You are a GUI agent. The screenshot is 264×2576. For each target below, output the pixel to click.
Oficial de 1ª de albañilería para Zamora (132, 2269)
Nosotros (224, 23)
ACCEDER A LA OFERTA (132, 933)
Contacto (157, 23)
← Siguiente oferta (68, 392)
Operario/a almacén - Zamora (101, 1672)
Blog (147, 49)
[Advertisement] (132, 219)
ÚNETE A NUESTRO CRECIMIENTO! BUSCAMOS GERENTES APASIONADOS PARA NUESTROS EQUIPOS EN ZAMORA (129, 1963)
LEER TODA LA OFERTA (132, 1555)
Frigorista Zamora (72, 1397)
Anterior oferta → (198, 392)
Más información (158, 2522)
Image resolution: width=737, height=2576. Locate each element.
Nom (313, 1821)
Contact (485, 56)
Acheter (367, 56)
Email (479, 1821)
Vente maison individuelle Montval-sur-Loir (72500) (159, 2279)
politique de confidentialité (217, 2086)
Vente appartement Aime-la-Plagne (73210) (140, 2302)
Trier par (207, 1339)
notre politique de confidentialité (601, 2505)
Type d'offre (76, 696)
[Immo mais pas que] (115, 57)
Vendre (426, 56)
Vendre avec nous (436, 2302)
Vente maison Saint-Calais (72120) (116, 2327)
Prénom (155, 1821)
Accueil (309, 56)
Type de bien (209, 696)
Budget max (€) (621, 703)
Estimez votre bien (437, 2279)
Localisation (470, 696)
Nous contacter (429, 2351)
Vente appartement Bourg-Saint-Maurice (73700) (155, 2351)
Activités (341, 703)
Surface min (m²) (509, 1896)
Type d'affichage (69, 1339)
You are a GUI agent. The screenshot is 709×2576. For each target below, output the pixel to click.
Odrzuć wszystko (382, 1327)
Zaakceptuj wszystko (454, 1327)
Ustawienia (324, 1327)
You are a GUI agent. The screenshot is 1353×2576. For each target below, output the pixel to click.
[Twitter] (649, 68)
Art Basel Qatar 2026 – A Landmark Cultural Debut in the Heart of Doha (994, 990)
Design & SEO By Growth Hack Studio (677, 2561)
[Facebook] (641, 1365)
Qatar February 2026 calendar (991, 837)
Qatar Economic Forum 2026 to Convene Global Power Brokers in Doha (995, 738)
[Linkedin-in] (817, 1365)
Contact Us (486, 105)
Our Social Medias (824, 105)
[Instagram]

________________

● **TRY IT**: Give an exact copy of the lines above from the line with "notre politique de" up to and including the line with "You are a GUI agent. The screenshot is 1353×2576.", and leave everything else out.

● **REPLY TO THE TASK**:
notre politique de confidentialité (601, 2505)
Type d'offre (76, 696)
[Immo mais pas que] (115, 57)
Vendre (426, 56)
Vendre avec nous (436, 2302)
Vente maison Saint-Calais (72120) (116, 2327)
Prénom (155, 1821)
Accueil (309, 56)
Type de bien (209, 696)
Budget max (€) (621, 703)
Estimez votre bien (437, 2279)
Localisation (470, 696)
Nous contacter (429, 2351)
Vente appartement Bourg-Saint-Maurice (73700) (155, 2351)
Activités (341, 703)
Surface min (m²) (509, 1896)
Type d'affichage (69, 1339)
You are a GUI agent. The screenshot is 709×2576. For each target below, output the pixel to click.
Odrzuć wszystko (382, 1327)
Zaakceptuj wszystko (454, 1327)
Ustawienia (324, 1327)
You are a GUI agent. The screenshot is 1353×2576. For each target below, output the pixel to click.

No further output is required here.